Prime Minister Benjamin Netanyahu will meet today with the forum of eight senior ministers to report on his trip to New York, during which he addressed the UN General Assembly.
Netanyahu is also expected to try to formulate an official Israeli response to the Quartet's call on Israel and the Palestinians to renew negotiations within a month. Netanyahu seems likely to respond positively to the Quartet's call, but seeks the agreement of the senior ministers.

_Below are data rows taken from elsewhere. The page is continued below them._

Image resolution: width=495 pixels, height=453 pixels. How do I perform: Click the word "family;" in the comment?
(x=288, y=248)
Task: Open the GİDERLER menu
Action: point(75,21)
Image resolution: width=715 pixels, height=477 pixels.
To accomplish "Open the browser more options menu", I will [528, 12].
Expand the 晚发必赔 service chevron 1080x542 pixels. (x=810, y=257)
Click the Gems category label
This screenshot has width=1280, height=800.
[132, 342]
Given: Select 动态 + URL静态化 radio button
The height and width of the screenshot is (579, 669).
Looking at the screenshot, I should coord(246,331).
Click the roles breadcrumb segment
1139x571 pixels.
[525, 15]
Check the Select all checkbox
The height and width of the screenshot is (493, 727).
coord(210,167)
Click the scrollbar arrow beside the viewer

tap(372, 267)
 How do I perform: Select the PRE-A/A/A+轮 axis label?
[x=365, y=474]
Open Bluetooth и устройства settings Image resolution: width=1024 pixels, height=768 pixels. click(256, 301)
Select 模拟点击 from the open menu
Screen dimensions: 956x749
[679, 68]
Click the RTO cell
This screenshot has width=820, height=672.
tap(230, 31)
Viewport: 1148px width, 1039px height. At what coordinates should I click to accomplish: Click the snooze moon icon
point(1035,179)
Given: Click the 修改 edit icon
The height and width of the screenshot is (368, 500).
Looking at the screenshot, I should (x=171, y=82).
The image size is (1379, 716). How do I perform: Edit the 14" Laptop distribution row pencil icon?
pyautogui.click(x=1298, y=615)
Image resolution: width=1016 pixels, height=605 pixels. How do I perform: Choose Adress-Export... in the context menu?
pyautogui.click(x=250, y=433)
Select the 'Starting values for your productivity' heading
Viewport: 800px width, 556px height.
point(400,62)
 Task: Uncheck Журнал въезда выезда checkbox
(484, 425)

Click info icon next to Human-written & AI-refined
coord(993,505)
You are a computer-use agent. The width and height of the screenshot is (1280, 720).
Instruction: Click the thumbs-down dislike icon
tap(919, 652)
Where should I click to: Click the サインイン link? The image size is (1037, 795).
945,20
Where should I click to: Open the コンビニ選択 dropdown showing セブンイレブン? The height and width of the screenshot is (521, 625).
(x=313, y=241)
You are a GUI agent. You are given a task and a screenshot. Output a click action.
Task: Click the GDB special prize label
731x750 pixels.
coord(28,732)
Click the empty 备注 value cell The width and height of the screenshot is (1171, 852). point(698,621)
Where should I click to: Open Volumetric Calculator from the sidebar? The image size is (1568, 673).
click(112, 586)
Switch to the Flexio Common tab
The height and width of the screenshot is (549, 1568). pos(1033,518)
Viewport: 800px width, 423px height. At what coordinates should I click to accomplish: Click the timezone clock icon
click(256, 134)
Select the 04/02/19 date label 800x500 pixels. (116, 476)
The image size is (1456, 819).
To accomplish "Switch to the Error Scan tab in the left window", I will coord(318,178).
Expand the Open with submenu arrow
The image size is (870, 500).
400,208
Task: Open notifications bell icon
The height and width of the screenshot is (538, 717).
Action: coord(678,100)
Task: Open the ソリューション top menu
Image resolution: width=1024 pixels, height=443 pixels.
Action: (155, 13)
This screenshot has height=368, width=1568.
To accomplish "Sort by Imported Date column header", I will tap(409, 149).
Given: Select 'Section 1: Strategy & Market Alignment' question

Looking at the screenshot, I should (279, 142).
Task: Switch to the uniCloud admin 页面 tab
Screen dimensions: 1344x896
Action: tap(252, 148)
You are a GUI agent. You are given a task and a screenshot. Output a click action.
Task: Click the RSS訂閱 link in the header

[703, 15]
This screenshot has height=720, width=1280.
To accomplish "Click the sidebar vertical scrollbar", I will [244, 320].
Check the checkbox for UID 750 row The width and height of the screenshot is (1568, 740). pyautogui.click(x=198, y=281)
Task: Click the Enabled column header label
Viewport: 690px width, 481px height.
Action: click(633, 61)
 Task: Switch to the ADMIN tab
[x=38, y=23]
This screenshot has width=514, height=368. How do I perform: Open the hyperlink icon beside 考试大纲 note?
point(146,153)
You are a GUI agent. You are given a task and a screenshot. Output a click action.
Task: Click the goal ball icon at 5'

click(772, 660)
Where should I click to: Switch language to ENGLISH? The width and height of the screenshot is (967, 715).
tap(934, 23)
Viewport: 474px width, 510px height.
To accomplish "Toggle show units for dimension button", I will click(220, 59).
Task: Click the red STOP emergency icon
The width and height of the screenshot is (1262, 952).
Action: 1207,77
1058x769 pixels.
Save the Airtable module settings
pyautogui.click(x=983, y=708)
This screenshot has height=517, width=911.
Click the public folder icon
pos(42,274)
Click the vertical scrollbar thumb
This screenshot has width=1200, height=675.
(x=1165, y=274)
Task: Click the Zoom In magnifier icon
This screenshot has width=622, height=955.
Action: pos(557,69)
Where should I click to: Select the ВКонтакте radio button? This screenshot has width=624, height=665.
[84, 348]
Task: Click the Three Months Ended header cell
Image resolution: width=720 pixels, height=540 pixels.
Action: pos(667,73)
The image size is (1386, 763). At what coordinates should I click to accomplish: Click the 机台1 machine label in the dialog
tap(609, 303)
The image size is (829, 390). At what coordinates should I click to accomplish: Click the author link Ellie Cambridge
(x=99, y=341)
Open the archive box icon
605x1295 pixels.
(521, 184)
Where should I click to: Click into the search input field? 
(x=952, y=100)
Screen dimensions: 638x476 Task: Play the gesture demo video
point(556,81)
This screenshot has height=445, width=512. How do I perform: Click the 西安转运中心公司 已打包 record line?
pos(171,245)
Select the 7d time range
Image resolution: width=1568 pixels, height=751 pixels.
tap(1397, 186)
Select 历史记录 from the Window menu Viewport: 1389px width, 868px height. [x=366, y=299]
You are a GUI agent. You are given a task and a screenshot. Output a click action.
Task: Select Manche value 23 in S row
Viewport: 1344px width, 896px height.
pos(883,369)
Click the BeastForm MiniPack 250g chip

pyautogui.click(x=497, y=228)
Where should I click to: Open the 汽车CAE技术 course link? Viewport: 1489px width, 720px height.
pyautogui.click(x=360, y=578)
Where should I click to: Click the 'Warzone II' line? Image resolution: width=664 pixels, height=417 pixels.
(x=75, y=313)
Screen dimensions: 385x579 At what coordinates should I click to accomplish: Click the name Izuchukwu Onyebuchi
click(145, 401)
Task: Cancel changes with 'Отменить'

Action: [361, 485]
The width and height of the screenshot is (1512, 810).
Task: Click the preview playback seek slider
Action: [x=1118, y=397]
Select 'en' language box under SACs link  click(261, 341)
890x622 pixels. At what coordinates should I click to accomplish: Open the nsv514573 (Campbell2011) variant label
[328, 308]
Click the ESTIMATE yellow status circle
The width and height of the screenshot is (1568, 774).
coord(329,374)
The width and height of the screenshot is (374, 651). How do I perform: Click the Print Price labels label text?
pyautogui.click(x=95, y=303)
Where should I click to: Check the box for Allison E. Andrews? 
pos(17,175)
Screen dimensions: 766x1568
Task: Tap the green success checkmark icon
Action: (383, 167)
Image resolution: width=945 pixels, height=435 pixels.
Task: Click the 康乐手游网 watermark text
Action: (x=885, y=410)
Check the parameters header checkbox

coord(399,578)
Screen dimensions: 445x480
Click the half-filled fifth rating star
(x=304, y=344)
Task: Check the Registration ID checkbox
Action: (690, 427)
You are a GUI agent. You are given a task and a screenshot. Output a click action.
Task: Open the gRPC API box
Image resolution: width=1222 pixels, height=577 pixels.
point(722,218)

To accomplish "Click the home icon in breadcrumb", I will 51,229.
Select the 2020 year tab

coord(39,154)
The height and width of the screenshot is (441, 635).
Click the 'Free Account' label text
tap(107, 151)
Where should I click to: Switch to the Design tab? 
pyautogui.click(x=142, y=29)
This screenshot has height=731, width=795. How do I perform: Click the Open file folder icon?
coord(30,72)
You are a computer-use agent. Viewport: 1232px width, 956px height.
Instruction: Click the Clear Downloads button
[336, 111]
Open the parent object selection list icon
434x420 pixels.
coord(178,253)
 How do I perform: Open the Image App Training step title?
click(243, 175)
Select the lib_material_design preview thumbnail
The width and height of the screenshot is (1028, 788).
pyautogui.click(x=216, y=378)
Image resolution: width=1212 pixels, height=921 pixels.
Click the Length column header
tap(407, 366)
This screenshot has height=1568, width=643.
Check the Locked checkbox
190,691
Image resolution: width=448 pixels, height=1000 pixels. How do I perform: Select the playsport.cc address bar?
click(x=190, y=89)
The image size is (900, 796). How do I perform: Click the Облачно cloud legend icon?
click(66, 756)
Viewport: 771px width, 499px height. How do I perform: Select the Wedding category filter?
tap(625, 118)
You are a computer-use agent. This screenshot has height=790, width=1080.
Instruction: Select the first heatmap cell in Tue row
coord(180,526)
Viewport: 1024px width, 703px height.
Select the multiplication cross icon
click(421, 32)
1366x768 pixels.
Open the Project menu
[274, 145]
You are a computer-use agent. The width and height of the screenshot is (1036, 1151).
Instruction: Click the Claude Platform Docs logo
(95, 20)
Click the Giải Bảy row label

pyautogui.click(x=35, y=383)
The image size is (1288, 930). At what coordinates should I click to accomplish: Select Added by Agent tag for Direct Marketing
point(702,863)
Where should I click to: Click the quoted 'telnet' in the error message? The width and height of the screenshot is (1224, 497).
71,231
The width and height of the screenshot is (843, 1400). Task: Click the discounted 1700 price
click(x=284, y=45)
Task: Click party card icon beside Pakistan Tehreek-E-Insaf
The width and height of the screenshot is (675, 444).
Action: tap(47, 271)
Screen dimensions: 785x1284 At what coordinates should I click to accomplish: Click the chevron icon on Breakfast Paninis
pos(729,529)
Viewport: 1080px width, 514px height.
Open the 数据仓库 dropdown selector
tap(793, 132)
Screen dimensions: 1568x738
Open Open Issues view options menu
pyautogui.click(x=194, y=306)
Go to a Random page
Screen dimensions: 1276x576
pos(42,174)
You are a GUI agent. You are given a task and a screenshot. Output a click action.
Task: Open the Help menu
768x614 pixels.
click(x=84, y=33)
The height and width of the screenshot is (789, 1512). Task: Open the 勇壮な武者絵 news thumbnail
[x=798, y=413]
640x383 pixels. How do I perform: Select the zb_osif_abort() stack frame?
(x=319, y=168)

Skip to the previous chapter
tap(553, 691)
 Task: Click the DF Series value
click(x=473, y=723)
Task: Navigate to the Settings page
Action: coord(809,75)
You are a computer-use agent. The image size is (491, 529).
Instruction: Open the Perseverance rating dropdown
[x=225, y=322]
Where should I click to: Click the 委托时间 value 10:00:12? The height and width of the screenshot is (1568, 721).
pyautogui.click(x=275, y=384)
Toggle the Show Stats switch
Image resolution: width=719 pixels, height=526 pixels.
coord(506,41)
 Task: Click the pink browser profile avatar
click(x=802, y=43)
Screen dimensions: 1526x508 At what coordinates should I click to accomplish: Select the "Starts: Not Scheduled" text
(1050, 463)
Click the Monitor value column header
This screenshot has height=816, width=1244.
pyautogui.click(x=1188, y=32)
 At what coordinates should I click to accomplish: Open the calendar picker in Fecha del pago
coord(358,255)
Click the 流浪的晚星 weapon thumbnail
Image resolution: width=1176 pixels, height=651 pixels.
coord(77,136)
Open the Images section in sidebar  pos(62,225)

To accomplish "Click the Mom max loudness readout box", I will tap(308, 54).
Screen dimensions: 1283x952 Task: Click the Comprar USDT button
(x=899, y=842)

For his part, Palestinian Authority President Mahmoud Abbas will be calling a meeting of the Palestine Liberation Organization leadership to discuss the Quartet's statement. Speaking yesterday by phone with German Chancellor Angela Merkel, Abbas said he understood that the Quartet was calling for negotiations based on the 1967 borders and opposed unilateral moves, meaning construction in the settlements should stop.
Meanwhile, a special committee of the UN Security Council will begin deliberations today in New York on the Palestinian application for full UN membership. The committee is expected to focus on a timetable for submission of its report to the Security Council.
UN regulations stipulate a 60-day limit to such deliberations, but this could be extended if Security Council members ask for more time.
Abbas said if there was no progress within a few weeks, the Palestinians would turn to the General Assembly to upgrade the PA to that of a non-member observer.
Natasha Mozgovaya adds: Yesterday, around 12 senators, members of Congress and representatives of leading Jewish organizations called a press conference near United Nations Headquarters in New York to express their dissatisfaction with the course the Palestinian leadership has taken.
According to Republican Congressman Bob Turner, from New York's Ninth District, the Palestinian Authority "continues to pay - with U.S. dollars - terrorists in Israeli prisons convicted of murdering Israeli civilians... If the United Nations truly wants to stand up against terrorism, it has a moral obligation to deny this request."
Democratic Congresswoman Nita Lowey of New York called Palestinian President Mahmoud Abbas' actions a counter-productive publicity stunt, adding: "His actions cross a line and should lead to a reevaluation of U.S. assistance for the Palestinian Authority."